Feijão é o novo alvo de assaltantes
PUBLICAÇÃO
terça-feira, 21 de julho de 1998
Edna Mendes 
Há cerca de um mês quatro caminhões carregados com feijão preto que saíram de Foz do Iguaçu com destino a São Paulo, foram roubados na Rodovia Castelo Branco. A explicação seria a de que nas últimas semanas o feijão também passou a ser visado pelas quadrilhas, devido ao aumento no preço do produto e a fácil comercialização.
Em junho, a empresa Rodrigues Transportes Ltda teve roubado um caminhão carregado com feijão, próximo a Tatuí (SP). A carga estava avaliada em R$ 25 mil. Outras três transportadoras de Foz, a Tamanduá, A.M. e Veta, também foram vítimas das quadrilhas que agem no interior paulista.

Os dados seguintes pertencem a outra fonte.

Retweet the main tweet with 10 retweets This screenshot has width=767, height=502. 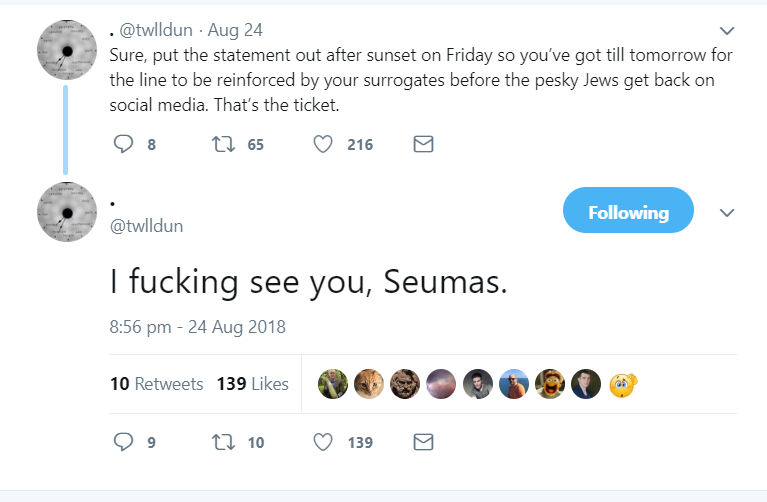click(x=224, y=441)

A estratégia dos ladrões foi sempre a mesma. Eles abordaram o motorista do caminhão num posto de combustíveis, depois seguiram com o caminhão pela rodovia e em seguida pararam o veículo, passaram o motorista para o porta-malas de outro carro que o levou para o lado oposto.

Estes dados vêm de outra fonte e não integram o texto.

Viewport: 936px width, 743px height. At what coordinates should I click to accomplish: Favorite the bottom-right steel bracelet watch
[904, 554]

O gerente da Rodrigues Transportes Ltda, Aguinaldo Guimarães, disse não acreditar que foi coincidência o fato de todos os caminhões roubados estarem carregados com feijão. Acredito que estas quadrilhas já têm conhecimento prévio sobre a carga do caminhão. Também acho impossível que em cada transportadora exista um informante, analisa.
Guimarães informou que as cargas roubadas em Foz eram de feijão importado da Argentina.
No início do mês, o empresário Sandro Paludo, 32 anos, teve uma carga de shampoo roubada próximo ao município de Assis (SP). A carga estava avaliada em R$ 120 mil e seria levada para Apucarana.
A Polícia Federal e Receita Federal de Foz do Iguaçu informaram à Folha não ter conhecimento de roubo de cargas na fronteira. Alguns gerentes de transportadoras disseram que na aduana argentina ainda acontecem roubos de cargas, mas em escala bem menor do que há alguns anos.